Rows for locating words and elements
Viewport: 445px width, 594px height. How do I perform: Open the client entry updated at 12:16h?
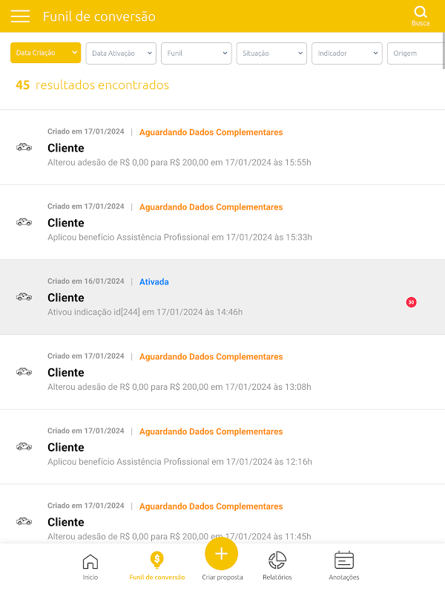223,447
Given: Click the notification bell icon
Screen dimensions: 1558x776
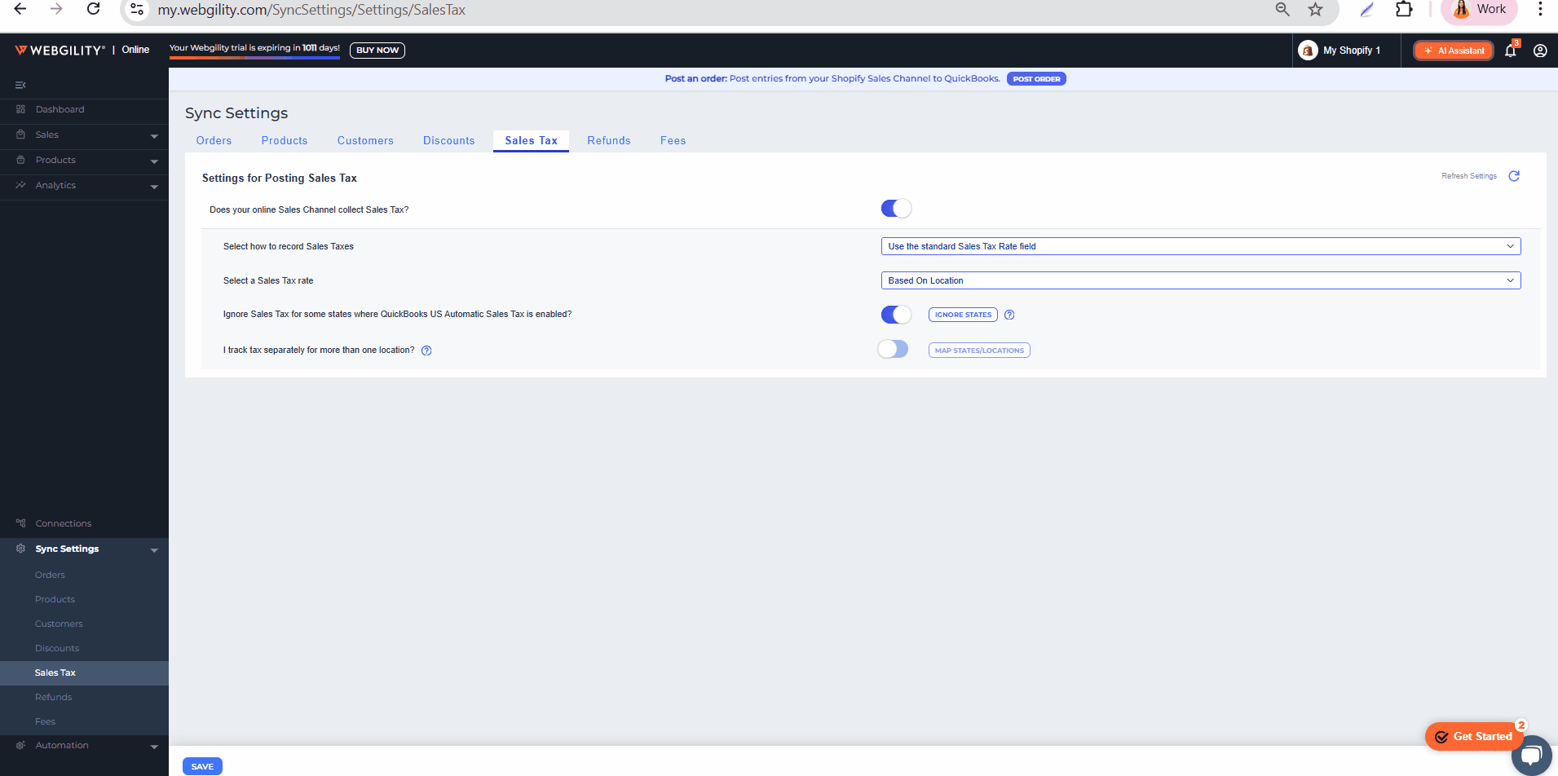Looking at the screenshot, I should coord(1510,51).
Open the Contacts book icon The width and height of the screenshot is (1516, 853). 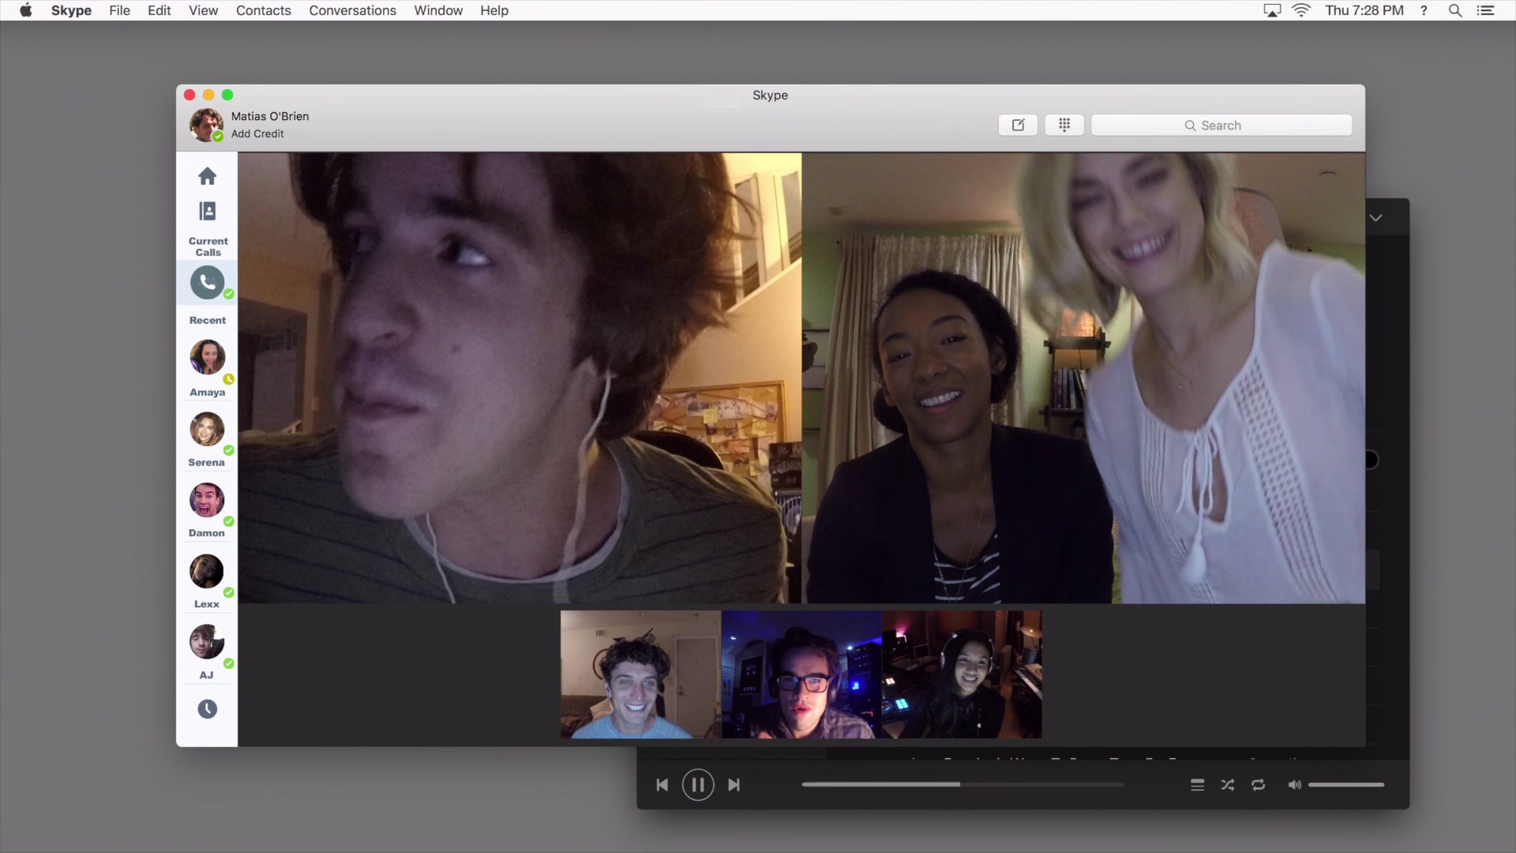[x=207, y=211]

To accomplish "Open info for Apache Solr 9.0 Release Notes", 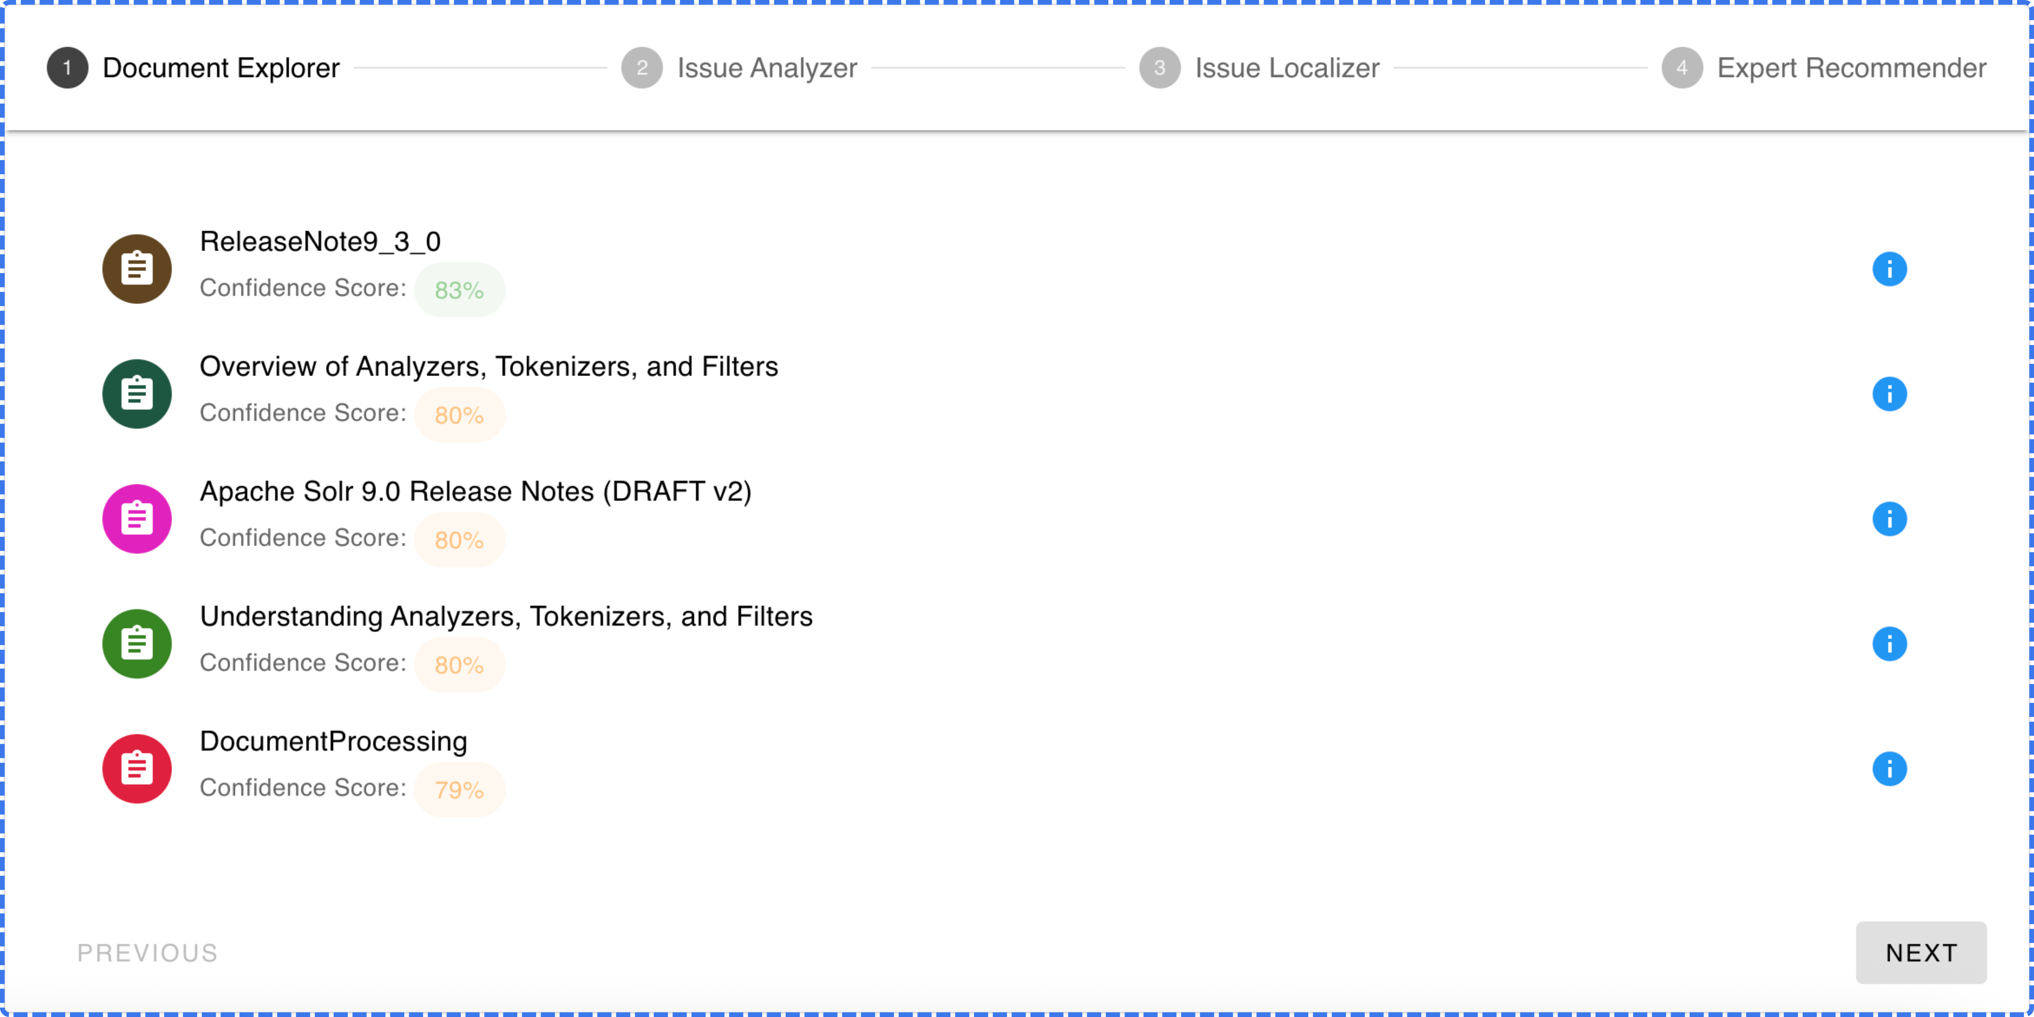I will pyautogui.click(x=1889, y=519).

[Requirement]
Switch "notification bell" to "settings gear" in the stretch of rows from the start through the line containing "Looking at the", changing nothing else, and reproduce that stretch without the pictures.

[Answer below]
Viewport: 445px width, 594px height. How do I perform: Open the client entry updated at 12:16h?
223,447
Given: Click the settings gear icon
Screen dimensions: 1558x776
Looking at the screenshot, I should coord(1510,51).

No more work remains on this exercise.